On 11/01/2013 06:27 AM, John Garbutt wrote:
On 31 October 2013 16:57, Johannes Erdfelt <johan...@erdfelt.com> wrote:
On Thu, Oct 31, 2013, Sean Dague <s...@dague.net> wrote:
So there is a series of patches starting with -
https://review.openstack.org/#/c/53417/ that go back and radically
change existing migration files.

I initially agreed with the -2, but actually I like this change, but I
will get to that later.

This is really a no-no, unless there is a critical bug fix that
absolutely requires it. Changing past migrations should be
considered with the same level of weight as an N-2 backport, only
done when there is huge upside to the change.

I've -2ed the first 2 patches in the series, though that review
applies to all of them (I figured a mailing list thread was probably
more useful than -2ing everything in the series).

There needs to be really solid discussion about the trade offs here
before contemplating something as dangerous as this.

The most important thing for DB migrations is that they remain
functionality identical.


We really should never change what the migrations functionally do.

Admittedly we should ensure we don't change something "by accident",
so I agree with minimizing the changes in those files also.

Historically we have allowed many changes to DB migrations that kept
them functionally identical to how they were before.

Looking through the commit history, here's a sampling of changes:

- _ was no longer monkey patched, necessitating a new import added
- fix bugs causing testing problems
- change copyright headers
- remove unused code (creating logger, imports, etc)
- fix bugs causing the migrations to fail to function (on PostgreSQL,
   downgrade bugs, etc)
- style changes (removing use of locals(), whitespace, etc)
- make migrations faster
- add comments to clarify code
- improve compatibility with newer versions of SQLAlchemy

The reviews you're referencing seem to fall into what we have
historically allowed.

+1 The patch is really just refactoring.

I think we should move to the more descriptive field names, so we
remove the risk of cut and paste errors in string length, etc.

Now, if we don't go back and add those into the migrations, people
will just cut and paste examples from the old migrations, and
everything will start getting quite confusing. I would love to say
that wasn't true, be we know that's how it goes.

It's trading one source of bugs for another. I'd love to say we can have our cake and eat it to, but we really can't.

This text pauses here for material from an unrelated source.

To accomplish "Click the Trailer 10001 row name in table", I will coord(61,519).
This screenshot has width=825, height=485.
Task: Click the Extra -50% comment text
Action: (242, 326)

And I very much fall on the side of "getting migrations is hard, updating past migrations without ever forking the universe is really really hard, and we've completely screwed it up in the past, so lets not do it."

That said, I do agree there needs to be a higher burden of proof that
the change being made is functionally identical to before.

+1 and Rick said he has inspected the MySQL and PostgreSQL tables to
ensure he didn't change anything.

So I'm going to call a straight BS on that. In at least one of the cases columns were shortened from 256 to 255. In the average case would that be an issue? Probably not. However that's a truncation, and a completely working system at 256 length for those fields could go to non working with data truncation. Data loads matter. And we can't assume anything about the data in those fields that isn't enforced by the DB schema itself.

I've watched us mess this up multiple times in the past when we were *sure* it was good. And as has been noticed recently, one of the collapses changes a fk name (by accident), which broke upgrades to havana for a whole class of people.

So I think that we really should put a moratorium on touching past migrations until there is some sort of automatic validation that the new and old path are the same, with sufficiently complicated data that pushes the limits of those fields.

Manual inspection by one person that their environment looks fine has never been a sufficient threshold for merging code.